▸ **Textauszug**:
════

Offener Brief ukrainischer Experten an Außenministerin Baerbock
In einem offenen Brief an Außenministerin Annalena Baerbock fordern ukrainische Expertinnen und Experten eine Korrektur der Fehler der alten Bundesregierung und eine größere Unterstützung für die Ukraine durch Deutschland und die EU.
Sehr geehrte Frau Ministerin,
erstmals möchten wir Sie zu Ihrer Ernennung in der neuen Bundesregierung recht herzlich gratulieren und Ihnen alles erdenklich Gute auf dem neuen äußerst anspruchsvollen Posten wünschen. Unser Bestreben liegt darin eine Verständigung zwischen der Bundesrepublik Deutschland und der Ukraine schnellstmöglich zu erreichen und gemeinsam für den Frieden und Sicherheit auf der Grundlage europäischer Werte und Rechtsstaatlichkeit effizient zu agieren.
Nach dem Großen Zapfenstreich zu Ehren der abtretenden Bundeskanzlerin Angela Merkel, wo unter anderem die Musik des berühmten ukrainischen Komponisten Dmitri Bortnjanski erklang, wurde schnell eine der jüngsten Entscheidungen des Kabinetts Merkel IV bekannt – das Veto gegen die Lieferung der seitens der Ukraine über NAMSA (NATO Maintenance and Supply Agency) bereits bezahlten Defensivwaffen, wie Scharfschützengewehre und Anti-Drohnen-Gewehre.

════

▸ **Ziel**: Setze den offenen Brief an Außenministerin Baerbock im Anschluss an seinen letzten Satz fort.

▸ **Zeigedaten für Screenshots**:
════

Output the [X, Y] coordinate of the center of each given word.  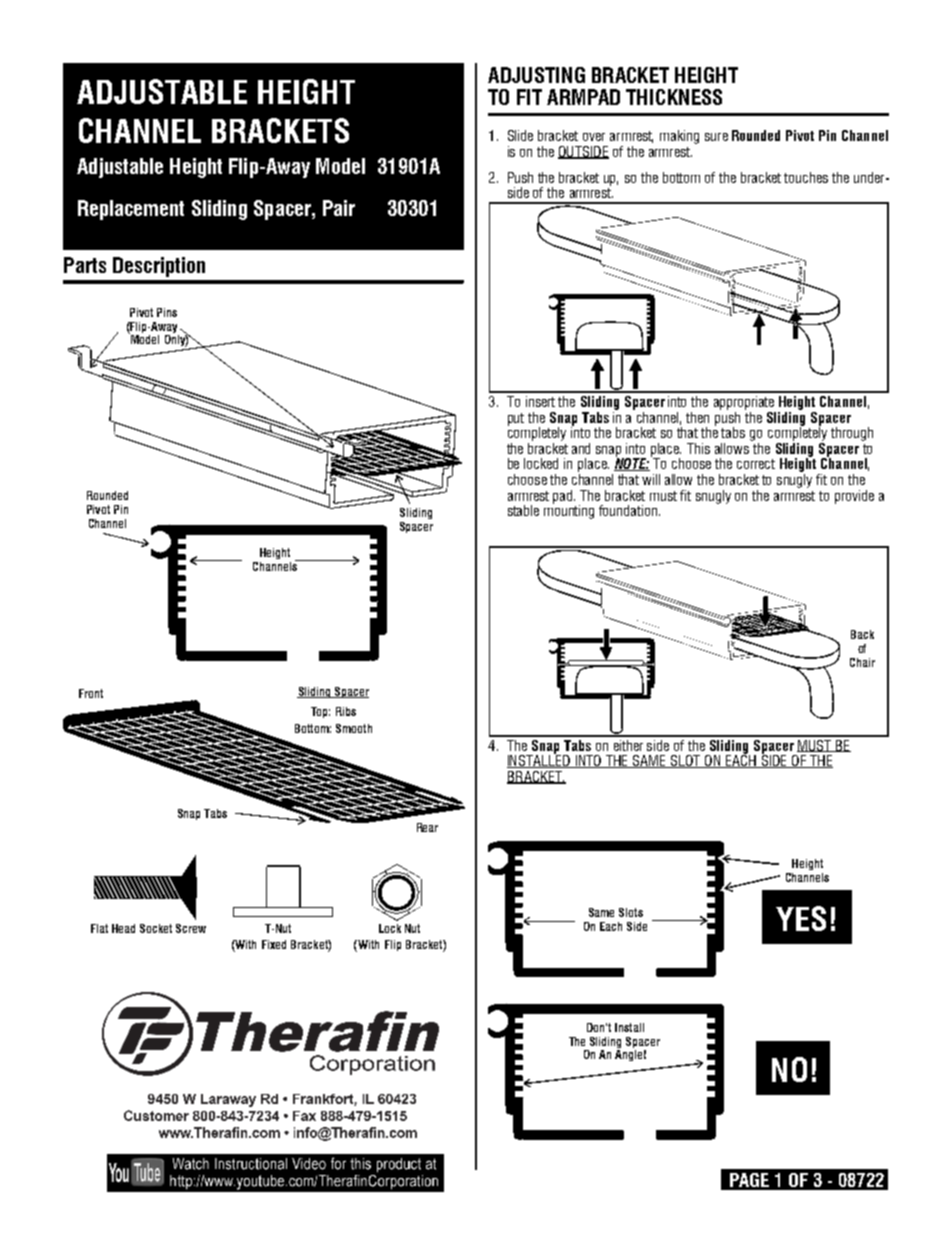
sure [716, 137]
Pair [339, 208]
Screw [191, 928]
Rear [427, 827]
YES [801, 918]
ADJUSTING [536, 75]
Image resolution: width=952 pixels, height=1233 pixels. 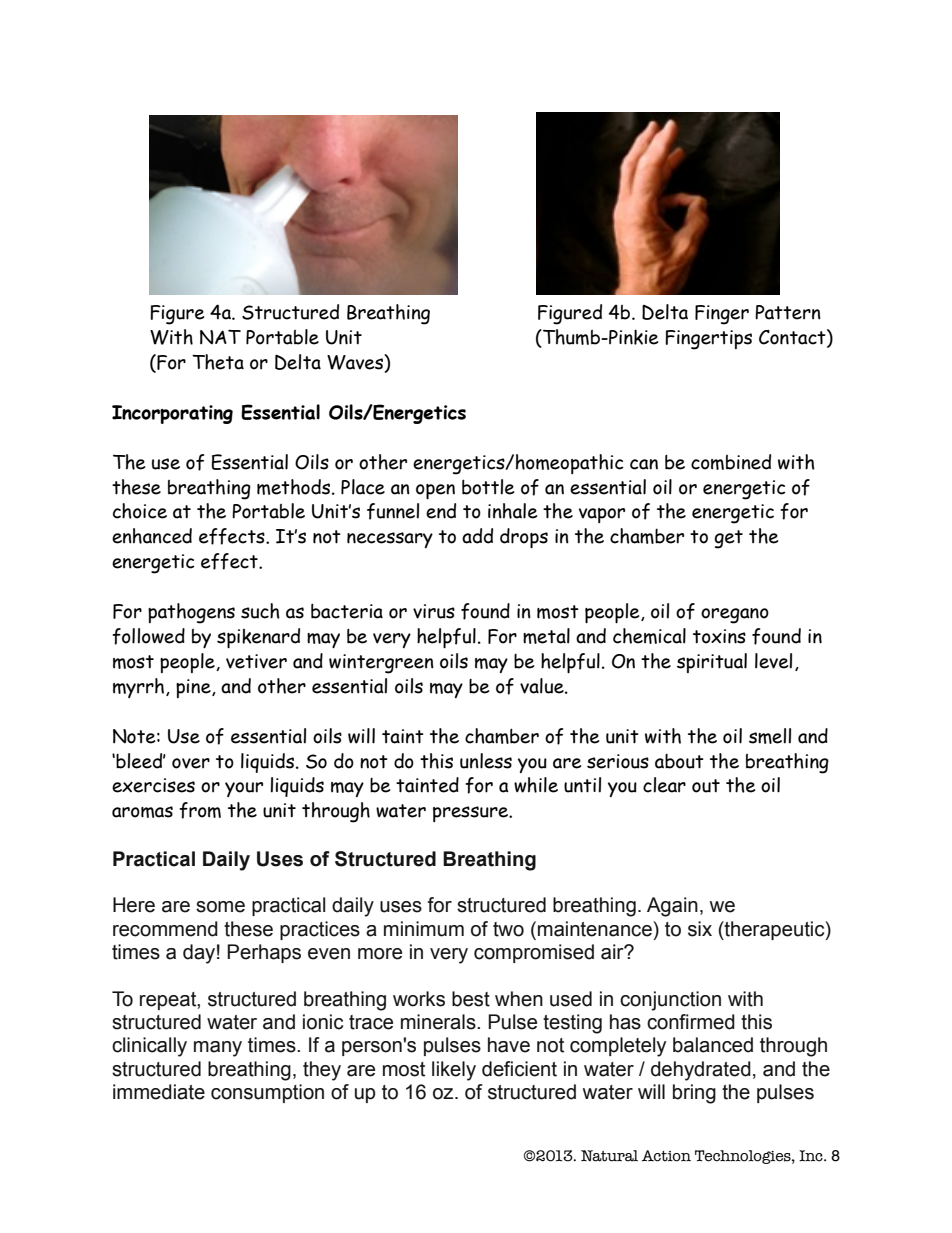 I want to click on enhanced, so click(x=152, y=536).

════

▸ **Gelöste Aufgabe**:
Bereits seit acht Jahren wird täglich über getötete ukrainische Soldaten und Zivilisten im Osten der Ukraine berichtet und in der Nähe unserer Landesgrenzen finden ständige Provokationen statt. Russland hat seine Militärpräsenz vehement aufgestockt – über 122.000 Soldaten, ausgestattet mit neuesten Waffen und Ausrüstung, die bereit sind, an einer großräumigen Invasion teilzunehmen. In der Zeit wachsender Spannung und angesichts der Tatsache, dass die illegitime belarussische Regierung in diesen Konflikt auf Seiten Russlands verstrickt wird, verweigerte dennoch die ehemalige Führung Deutschlands der Ukraine das Recht und die Möglichkeit, sich eigenständig verteidigen zu können.
Viele Jahre lang schien Deutschland als Reaktion auf jeden neuen Schlag des Kremls die andere Wange hinzuhalten. Es entsteht der Eindruck, die Bundesrepublik sei bereit, in der Praxis gegen die eigenen Erklärungen über das Streben nach Frieden in der Ukraine vorzugehen, um den Zugang zu russischen Energierohstoffen und zum russischen Markt beizubehalten.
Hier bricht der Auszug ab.